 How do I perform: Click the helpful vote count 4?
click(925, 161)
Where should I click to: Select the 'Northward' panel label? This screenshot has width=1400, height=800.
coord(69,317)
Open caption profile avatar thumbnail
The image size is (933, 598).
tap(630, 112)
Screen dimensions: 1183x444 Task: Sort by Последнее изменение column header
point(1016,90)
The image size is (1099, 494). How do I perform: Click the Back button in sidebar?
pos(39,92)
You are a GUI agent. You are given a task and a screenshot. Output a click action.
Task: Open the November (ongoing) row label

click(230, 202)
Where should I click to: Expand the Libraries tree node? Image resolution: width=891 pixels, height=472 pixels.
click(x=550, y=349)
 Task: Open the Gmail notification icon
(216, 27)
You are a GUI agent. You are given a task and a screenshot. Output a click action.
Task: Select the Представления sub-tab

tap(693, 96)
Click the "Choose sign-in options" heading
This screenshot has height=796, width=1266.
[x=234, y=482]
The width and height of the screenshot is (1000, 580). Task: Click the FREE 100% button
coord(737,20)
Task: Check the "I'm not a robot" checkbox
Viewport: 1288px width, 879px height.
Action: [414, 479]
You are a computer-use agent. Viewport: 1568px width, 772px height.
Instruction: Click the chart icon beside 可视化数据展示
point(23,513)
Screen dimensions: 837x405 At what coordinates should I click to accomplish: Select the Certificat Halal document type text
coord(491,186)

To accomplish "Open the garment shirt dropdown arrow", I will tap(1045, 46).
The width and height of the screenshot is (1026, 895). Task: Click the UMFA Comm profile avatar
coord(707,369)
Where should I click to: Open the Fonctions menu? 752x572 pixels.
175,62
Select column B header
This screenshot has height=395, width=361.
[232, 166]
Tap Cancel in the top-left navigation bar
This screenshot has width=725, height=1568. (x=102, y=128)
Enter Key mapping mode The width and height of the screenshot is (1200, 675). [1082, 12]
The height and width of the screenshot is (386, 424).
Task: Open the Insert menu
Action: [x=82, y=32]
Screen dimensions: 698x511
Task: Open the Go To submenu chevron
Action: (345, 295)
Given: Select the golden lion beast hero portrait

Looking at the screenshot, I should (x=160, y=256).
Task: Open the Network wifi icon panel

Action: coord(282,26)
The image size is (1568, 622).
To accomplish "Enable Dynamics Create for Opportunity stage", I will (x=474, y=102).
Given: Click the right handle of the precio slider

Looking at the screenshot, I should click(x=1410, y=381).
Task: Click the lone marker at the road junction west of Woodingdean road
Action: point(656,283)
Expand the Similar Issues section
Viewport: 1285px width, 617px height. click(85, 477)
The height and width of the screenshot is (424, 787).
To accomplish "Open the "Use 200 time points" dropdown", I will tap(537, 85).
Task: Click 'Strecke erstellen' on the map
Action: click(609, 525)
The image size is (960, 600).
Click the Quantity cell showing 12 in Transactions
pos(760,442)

*-*-*

Among the lines above, repeat exactly those from the line with "Tap Cancel in the top-left navigation bar" to the line with "The image size is (1568, 622).", counting both ends.

RESULT OF THE EXERCISE.
Tap Cancel in the top-left navigation bar
This screenshot has width=725, height=1568. (x=102, y=128)
Enter Key mapping mode The width and height of the screenshot is (1200, 675). [1082, 12]
The height and width of the screenshot is (386, 424).
Task: Open the Insert menu
Action: [x=82, y=32]
Screen dimensions: 698x511
Task: Open the Go To submenu chevron
Action: (345, 295)
Given: Select the golden lion beast hero portrait

Looking at the screenshot, I should (x=160, y=256).
Task: Open the Network wifi icon panel

Action: coord(282,26)
The image size is (1568, 622).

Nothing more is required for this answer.